Bu sabahın erken saatlerinde de önceki dönem İzmir Büyükşehir Belediye Başkanı Tunç Soyer'in ve aralarında belediye çalışanlarının ve siyasetçilerin bulunduğu bir gözaltı operasyonu izledik. Yargı eliyle yapılan bu siyasi operasyonları reddediyoruz. Yargı siyaseti dizayn etmemeli. Eğer bir şeyiniz varsa sandıkta bunun hesabını görürsünüz. Emin olun Türkiye'de yaşayan halklar kimin doğru kimin yanlış, neyin doğru neyin yanlış olduğunu siyaset yapan bu yargı kararlarıyla, kumpas kararlarıyla içeri atanlardan daha iyi biliyor. Tunç Soyer, Türkiye'nin barış ve demokratik bir düzenin inşası için var gücüyle çalıştı. Biz de buna şahitlik ettik. Soyer başta olmak üzere kalbi barışla atan siyasetçilerin üzerine yargıyla gitmek sorunlarımızı çözmez. Bilakis derinleştirir. Bu akıl tutulmasına artık son verilmeli.

Bakırhan, Meclis’in demokratikleşme ve Kürt meselesinin çözümünde daha aktif rol alması gerektiğini belirterek şöyle devam etti:

Kobani kumpas davasıyla, bir başka partinin kongresinde bilmem ne aramakla, belediye başkanlığı yapmış insanlara kumpasla soruşturma açarak, gözaltına alarak artık biz bu süreci böyle yürütemeyiz. Defalarca bunlar denendi ve bunlardan sonuç alınmadı. Eğer sonuç alsaydı Kobani kumpas davasından sonra biz bu salonlarda olmazdık. Milyonlarla Nevrozlarda olmazdık. Mecliste Kürt meselesinin çözümü ve Türkiye'nin demokratikleşmesini öne alan komisyon artık hızlandırılmalıdır, kurulmalıdır. Bu süreç bir madalyonun iki yüzü gibidir. Birinci yüzünde demokratikleşme adımlarının atılması, ikinci yüzünde silahsızlanma sürecinin yönetilmesi var. Silahsızlanma kapsamında PKK'ye ilişkin yasanın çıkarılması sürecin yasal temelini oluşturacaktır.

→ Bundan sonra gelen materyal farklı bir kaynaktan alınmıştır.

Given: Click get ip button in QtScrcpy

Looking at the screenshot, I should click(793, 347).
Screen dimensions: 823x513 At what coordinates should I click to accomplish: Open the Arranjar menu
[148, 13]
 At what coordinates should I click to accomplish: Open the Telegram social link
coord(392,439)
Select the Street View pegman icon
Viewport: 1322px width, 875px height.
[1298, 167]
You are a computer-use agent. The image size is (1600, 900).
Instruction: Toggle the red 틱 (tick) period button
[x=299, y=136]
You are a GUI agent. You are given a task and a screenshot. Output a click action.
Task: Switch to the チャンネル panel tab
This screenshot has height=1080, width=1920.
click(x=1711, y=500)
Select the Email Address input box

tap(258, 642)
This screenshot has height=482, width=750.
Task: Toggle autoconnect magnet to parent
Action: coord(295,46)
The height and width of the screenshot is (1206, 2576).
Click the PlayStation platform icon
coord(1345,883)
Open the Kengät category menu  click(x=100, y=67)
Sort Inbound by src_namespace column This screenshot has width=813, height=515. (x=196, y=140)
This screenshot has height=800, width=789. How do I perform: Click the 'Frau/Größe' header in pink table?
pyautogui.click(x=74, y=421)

Bakırhan, üçüncü yol yaklaşımını bir kez daha vurgulayarak sözlerini şöyle tamamladı:

DEM Parti olarak Orta Doğu siyasetini ve dinamiklerini sanırım en iyi bilen Türkiye'deki yapılardan birisi biziz. Bu kapsamda Orta Doğu'ya dair hem aktif güç hem de fikri ve siyasi olarak yeni dönem için en güçlü öznelerden biri bizleriz, Kürtlerdir. Üçüncü yol yaklaşımımız geleneksel ulus devlet modeline alternatif olarak demokratik bir alternatif sunuyor. Üçüncü yol, sadece bir söz değil, demokratik bir ülkenin, özgür bir siyasetin, toplumsal birliğin pusulasıdır. Biz hep birlikte bu yola revan olduk.